Mechanistic Analysis of Age-Related Clinical Manifestations in Down Syndrome

Abstract

Down syndrome (DS) is the most common genetic cause of Alzheimer's disease (AD) due to trisomy for all or part of human chromosome 21 (Hsa21). It is also associated with other phenotypes including distinctive facial features, cardiac defects, growth delay, intellectual disability, immune system abnormalities, and hearing loss. All adults with DS demonstrate AD-like brain pathology, including amyloid plaques and neurofibrillary tangles, by age 40 and dementia typically by age 60. There is compelling evidence that increased APP gene dose is necessary for AD in DS, and the mechanism for this effect has begun to emerge, implicating the C-terminal APP fragment of 99 amino acid (β-CTF). The products of other triplicated genes on Hsa21 might act to modify the impact of APP triplication by altering the overall rate of biological aging. Another important age-related DS phenotype is hearing loss, and while its mechanism is unknown, we describe its characteristics here. Moreover, immune system abnormalities in DS, involving interferon pathway genes and aging, predispose to diverse infections and might modify the severity of COVID-19. All these considerations suggest human trisomy 21 impacts several diseases in an age-dependent manner. Thus, understanding the possible aging-related mechanisms associated with these clinical manifestations of DS will facilitate therapeutic interventions in mid-to-late adulthood, while at the same time shedding light on basic mechanisms of aging.

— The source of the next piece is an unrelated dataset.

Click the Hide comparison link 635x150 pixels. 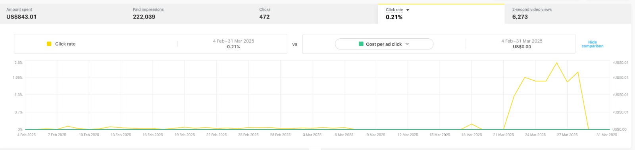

Keywords: Alzheimer’s disease; COVID-19; Down syndrome; hearing loss; infection; mechanisms.

Figure 1

(A) The relationship between Hsa21 and age-related clinical phenotypes. (B) Hsa21 gene orthologs which play important roles in Down syndrome (DS)-associated dementia and other age-related clinical phenotypes.

Figure 2

Schematic representations of the specific examples of the relationship between the triplication of Hsa21 or Hsa21 gene ortholog(s) and its phenotypic consequences at various levels. (A) The triplication of the APP ortholog and its impacts on Alzheimer’s disease (AD)-related phenotypic features: increased APP gene dose in DS leads to increases in full-length APP protein and its products, including CTF (α-CTF and β-CTF) and Aβ peptides of varying length. Accumulating evidence points to β-CTF as driving endosomal dysfunction, lysosomal dysregulation, autophagy impairment as well as mitochondrial dysfunction. Abnormal early endosomes may contribute to deficits in the retrograde axonal transport of neurotrophic signaling in several neuron populations, including BFCNs, thus compromising their trophic support and leading to neuronal dysfunction and atrophy. Lysosomal dysregulation and autophagy impairment can allow for the build-up of toxic proteins and induce oxidative stress due to failed clearance of organelles, including mitochondria. β-CTF accumulation could also lead to mitochondrial dysfunction. In addition, increased Aβ peptides contribute to amyloid plaque formation; evidence supports a role for Aβ in tau pathology, but as yet there is no direct demonstration for this in DS. Autophagy-lysosomal system dysfunction also contributes to amyloid and tau pathologies. (B) The triplication of Hsa21 or Hsa21 gene orthologs and its impacts on the immune system and COVID-19 in the DS population: The dosage increase of the four interferon receptor genes in Ts21, IFNAR1, IFNAR2, IFNGR2, and IL10RB, up-regulates expression of interferon-stimulated genes (ISGs), which in turn results in immune dysregulation, including alteration of immune cell numbers as well as an imbalance between pro-inflammatory and anti-inflammatory mediators. These changes in DS are likely related to a higher risk for more severe COVID-19, which may also be contributed by the dosage increase of TMPRSS2 and early aging. BFCNs, basal forebrain cholinergicneurons; α-CTF, C-terminal APP fragment of 83 amino acids.